Library requried: Numpy, Pandas, Matplotlib, linkage has been imported from scipy.cluster.hierarchy package,Kmeans has been imported from scipy.cluster package,dendrogram has been imported from scipy.cluster.hierarchy package cophenet has been imported from scipy.cluster.hierarchy package, pdist has been imported from scipy.spatial.distance.
Dataset: Iris dataset has been used for solving hierarchical clustering.
Explanation
First the requried library are imported after that "class" that are setosa, virginica, and versicolor are droped from the dataset using variablename.drop(attribute). for this case csv file was read and stored in variable called data. so code for removing the attribute is data.drop(['class'])
After removing the label from scipy.cluster.hierarchy package linkage method is called, in scipy.cluster.hierarchy package there are various type of linkage method like single, average, complete, centroid, but here single and average method was used. linkages describe the different approaches to measure the distance between two sub-clusters of data points. when single linkage is applied between two cluster A and B it return the minimum distance between two point a and b such that a belong to A and b belong to B. When average linkage is applied for two clusters A and B, then first distance between any data point in a for A and data-point b in B and then the arithmetic mean of these distances are calculated. the value of single linkage is stored in variable Z and value of average linkage is stored in variable Y.
Then elbow method is used to find the number of cluster.
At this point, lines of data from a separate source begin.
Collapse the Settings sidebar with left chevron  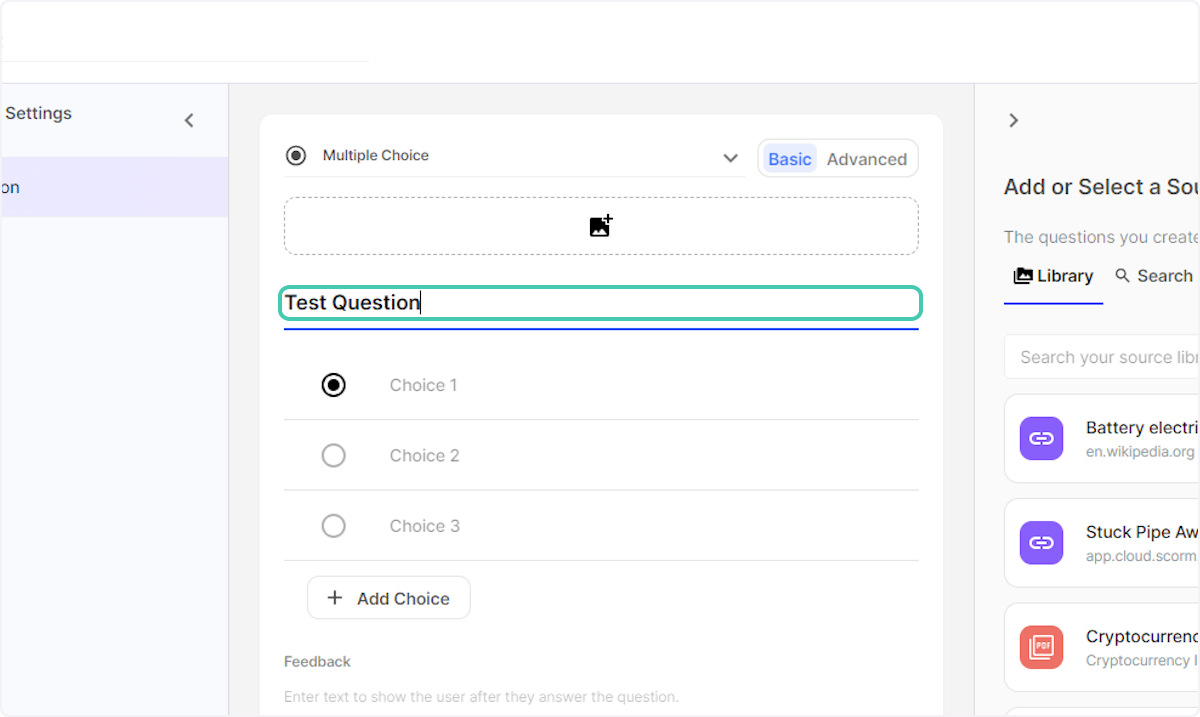pyautogui.click(x=189, y=119)
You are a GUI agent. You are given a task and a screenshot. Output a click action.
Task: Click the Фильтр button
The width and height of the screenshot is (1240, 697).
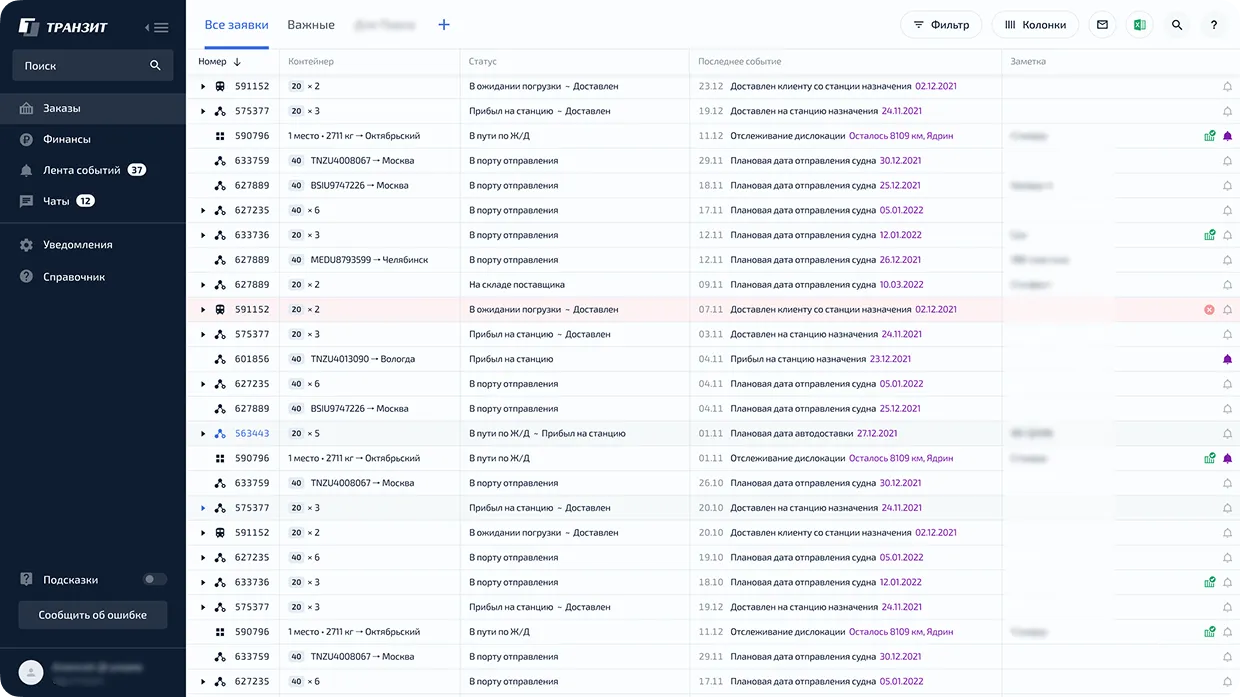tap(941, 25)
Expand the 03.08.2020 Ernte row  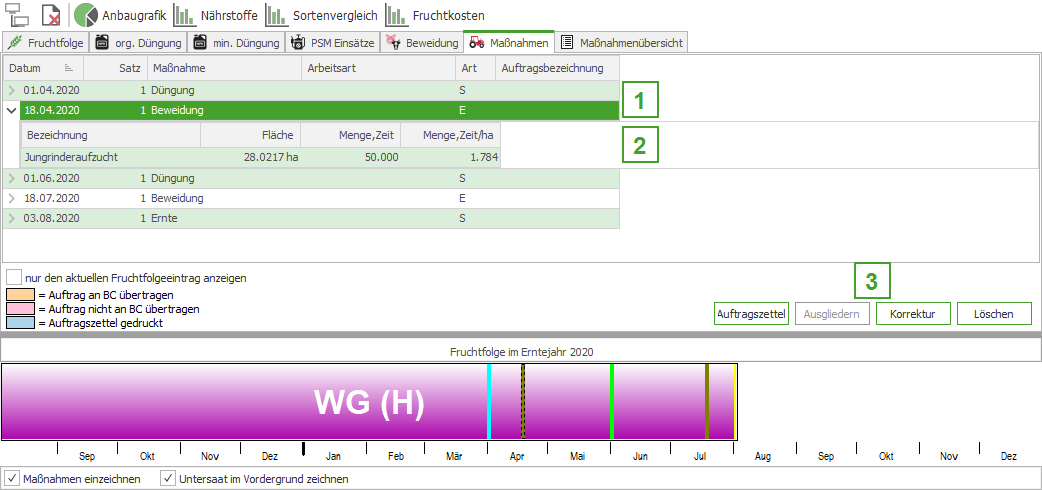point(12,218)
Elbow method was calculated using K means clustering. based on the elbow method total 3 cluster was taken beacuse in the graph it can be seen that peak is high at three and after that values has started dropping. Then dendrogram was plot. A Dendrogram is a type of tree diagram showing hierarchical relationships between different sets of data. initially dendrogram was plot for all the dataset without taking any cluster.
Then dendrogram was evaluated by applying Cophenetic correlation coefficient from scipy.cluster.hierarchy.cophenet. cophenet is clacuated using euclidean distance for finding euclidean pdist(pair wise distance) was imported from scipy.spatial.distance. At the end “truncate_mode” Truncation is used to condense the dendrogram. for truncate_mode lastp mode was applied, number of clusters is taken as 3, number of cluster is taken from elbow method, by applying truncate_mode and number of cluster again dendrogram was plot for Z and Y.